Nanoparticles are microscopic substances that act the same as their larger counterparts, and have been used on some level since the 9th Century (according to archaeological records) by pottery artisans. They are essentially the same as the larger units, however, the physical and optical properties of the nanoparticles can change. For example, nanoparticles can have different melting points, or exhibit different colors than the larger particles. The nanoparticles have a very high surface to volume ratio, which allows the particles to adhere to surfaces that the larger particles could not. However, this also makes the particles much more reactive. They are also able to pass through the cell membranes of organisms, but very little research has been done on exactly how they interact with biological systems. Nanoparticles are commonly used in sunscreens to make them clearer instead of chalky, on razors to keep them sharp, in hospitals to coat medical equipment and surfaces with antibacterial properties, on clothing to repel dirt, on golf balls to improve their flight path and distance, and more and more in our food system. Nanoceramics can work to reduce the friction on surfaces such as frying pans and pots, and nanosilver is used in food packaging due to its antibacterial properties. Nowadays, though, nanotechnology can also be found in the very foods and nutritional supplements themselves.
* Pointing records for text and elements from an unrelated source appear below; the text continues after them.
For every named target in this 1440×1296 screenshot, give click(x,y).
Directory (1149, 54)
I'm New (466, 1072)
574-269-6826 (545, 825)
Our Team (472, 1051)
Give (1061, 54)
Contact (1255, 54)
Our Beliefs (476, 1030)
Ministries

It is difficult to create a list of foods that contain nanoparticles because the U.S. Food and Drug Administration (FDA) does not require labeling them, nor do they keep track of which foods they can be found in. The FDA has placed nanoparticles within the category, “Generally Recognized As Safe” because they believe they are just tiny forms of the larger substances, which are already regulated. So, nanoparticles are now found in many foods, such as those that contain caramelized sugars like corn flakes and bread. Titanium dioxide in its nano form is added to food products to make them whiter, such as vanilla frosting, gum, pudding, Pop-Tarts, coffee creamer, and powdered donuts. Clearly, we are meant to be ingesting this nanoparticle (whether we ought to be is another debate), since it is found inside the food itself. But there are other nanoparticles that are unintentionally entering our foods, primarily through packaging. Nanoclay is used to line plastic soda bottles, nanoaluminum is used on aluminum foil to make it reflect heat and prevent foods from sticking to it, and nanosilver is used as previously mentioned. And there is evidence that these nanoparticles do not stay put; they shed ions, which can then be consumed by us. What happens after that is still up for debate, and severely lacking in research.
The American Society of Safety Engineers believes that ingested nanoparticles can be absorbed in our small intestines and enter our blood stream, moving throughout our bodies. They believe that nanoparticles can accumulate in various organs, and can potentially disrupt or impair biological or metabolic processes, and weaken the immune system. A study conducted by Cornell University found surprising results when exposing chickens to polystyrene nanoparticles (which are approved for human consumption). When the chickens were exposed to the polystyrene nanoparticles for a short period of time in high amounts, it blocked the birds’ abilities to absorb iron. However, when the chicken was exposed to small doses of the nanoparticles for a long period of time, it increased the bird’s rate of iron absorption. The tricky part is that it’s difficult to say if this would transfer to humans, and it also sheds no light on other nanoparticles, as they all act completely differently. Each one needs to be tested individually, and then – optimistically – tested synergistically to determine if our bodies will react differently if we absorb a variety of these nanoparticles, which is far more realistic. However, the onus is on the general public to discover where the nanoparticles are, as it is voluntary for companies to label or identify their products that contain them, and the FDA and EPA are not required (nor given funding) to monitor them. (Although in my opinion, the companies should prove a product or substance’s safety, not require the government to prove its innocence or guilt.)
Universities in other countries have conducted studies of nanoparticle ingestion. In Holland, researchers studied rats exposed to surfaces and products with nanosilica coating over ten weeks. They observed that the nanosilica was absorbed into the rats’ bodies and the levels became toxic in the rats’ livers. It is not only adverse health effects that are being researched. In the U.S., researchers at UMass Amherst are working on nano-vitamins, nano-antioxidants, and nano-Omega 3 Fatty Acids. They believe our bodies will more readily absorb these all-natural nanoparticles, more so than the current vitamins and minerals that fortify many foods we eat today. However, there is a risk of making such concentrated doses, as it would great increase the chance for toxicity to occur. However, these are all still in the development phase, and still a long ways from our foods. For now. But there are nanoparticles in our food system, and they are likely migrating into our biological systems. Whether or not they are harmful is still unknown. It is likely that this issue could explode, much like the GMO issue if precautionary actions are not taken and open dialogue not engaged. Only time will tell, but in the mean time, you can keep informed, ask questions, and buy local food!